> **Исходный текст**:
━━━━━━━━━━━━━━━━━━━━
Звон в ушах продолжается, но это не уменьшает радостного возбуждения, охватившего меня. Все чувства обострены до крайности. Я вижу не только шоссе, но и ползущих по нему жучков — это автомашины.

Чтобы осмотреться вокруг, я начинаю как бы подгребать руками в одну сторону. Этим я достигаю того, что, продолжая падать плашмя, поворачиваюсь в горизонтальной плоскости. Такой прием уже не раз помогал мне в восстановлении ориентировки. Помог он и сейчас. Повернувшись на 180°, я, наконец, вижу хорошо знакомый аэродром, хоть и вовсе не там, где он по расчетам должен был находиться. Видимо, летчик, набирая высоту за облаками, не учел ветра. Вместо того чтобы оставить самолет с восточной стороны аэродрома, я оставил его с западной.

Теперь, когда ориентировка восстановлена, я все внимание сосредоточиваю на земле.

Она с возрастающей скоростью приближается ко мне. Все ориентиры увеличиваются, будто растут на глазах. Скоро земля, до нее остается не более тысячи метров. Пора! Купол парашюта раскрывается.
━━━━━━━━━━━━━━━━━━━━
> **Предоставленные данные**:
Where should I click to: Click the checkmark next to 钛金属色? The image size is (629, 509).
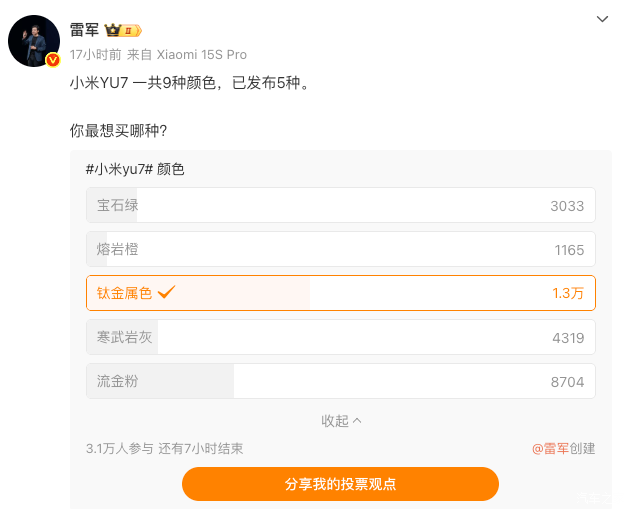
━━━━━━━━━━━━━━━━━━━━
Дословно воспроизведите часть исходного текста от слов «Чтобы осмотреться вокруг, я» до слов «сосредоточиваю на земле.» включительно.

Чтобы осмотреться вокруг, я начинаю как бы подгребать руками в одну сторону. Этим я достигаю того, что, продолжая падать плашмя, поворачиваюсь в горизонтальной плоскости. Такой прием уже не раз помогал мне в восстановлении ориентировки. Помог он и сейчас. Повернувшись на 180°, я, наконец, вижу хорошо знакомый аэродром, хоть и вовсе не там, где он по расчетам должен был находиться. Видимо, летчик, набирая высоту за облаками, не учел ветра. Вместо того чтобы оставить самолет с восточной стороны аэродрома, я оставил его с западной.

Теперь, когда ориентировка восстановлена, я все внимание сосредоточиваю на земле.